1Department of Mechanical Engineering, Worcester Polytechnic Institute, MA 01609-2280, USA. ahoffman@wpi.edu
Annals of Biomedical Engineering
|March 5, 2002
Summary
This study introduces a nonlinear systems identification method to create constitutive equations for soft tissues. The technique accurately predicts tissue behavior under various stress inputs, revealing nonlinear and viscoelastic properties.
Area of Science:
- Biomedical Engineering
- Materials Science
- Biomechanics
Background:
- Soft tissues exhibit complex nonlinear and viscoelastic behaviors.
- Developing accurate constitutive models for soft tissues is crucial for understanding their mechanical properties and for applications in medical device design and surgical simulation.
Purpose of the Study:
- To develop a nonlinear systems identification method for creating constitutive equations for soft tissue specimens.
- To validate the predictive capability of these equations for various stress inputs.
Main Methods:
- A pseudorandom Gaussian (PGN) stress input was applied to soft tissue specimens (rat medial collateral knee ligaments and rat skin) under uniaxial tension.
- Volterra-Wiener kernels (first and second order) were calculated from the measured strain response.
- The developed constitutive equations were used to predict strain responses to sinusoidal stress inputs.
Main Results:
- The method successfully developed constitutive equations for rat medial collateral knee ligaments and rat skin.
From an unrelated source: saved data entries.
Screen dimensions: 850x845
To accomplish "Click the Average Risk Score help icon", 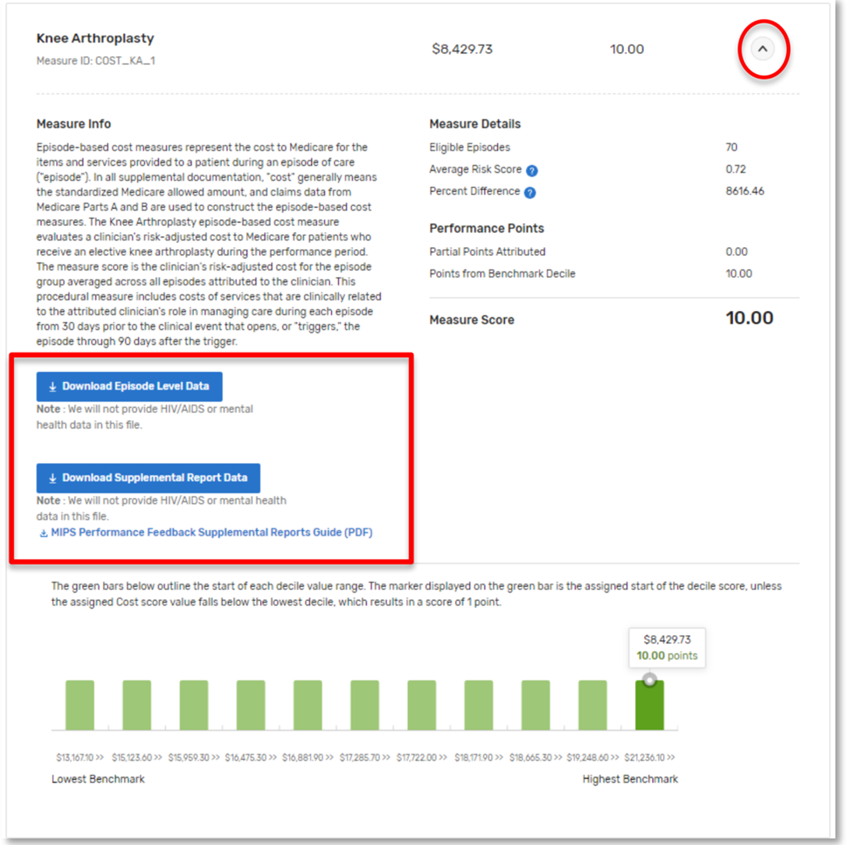I will point(532,171).
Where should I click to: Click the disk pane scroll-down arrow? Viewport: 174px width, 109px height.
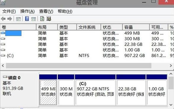coord(171,105)

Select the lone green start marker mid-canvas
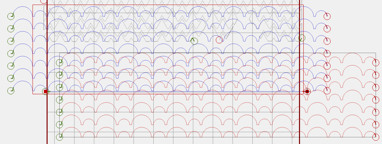(x=194, y=41)
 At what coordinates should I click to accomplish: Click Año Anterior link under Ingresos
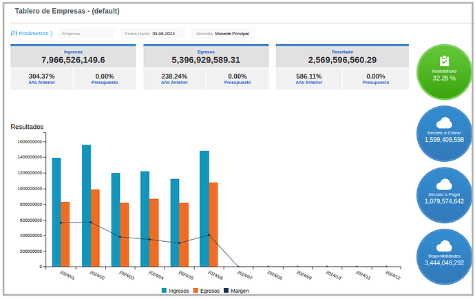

- Predicted strains showed good agreement with measured strains for sinusoidal stress inputs, with normalized mean squared errors (NMSE) between 0.01-0.08.
- Prediction accuracy was maintained when applied stress magnitudes were within the range of the original PGN input.
Conclusions:
- The nonlinear systems identification method effectively models soft tissue behavior.
- The developed constitutive equations can predict both nonlinear and viscoelastic responses across a range of stress inputs.
- This approach offers a robust method for characterizing soft tissue mechanics.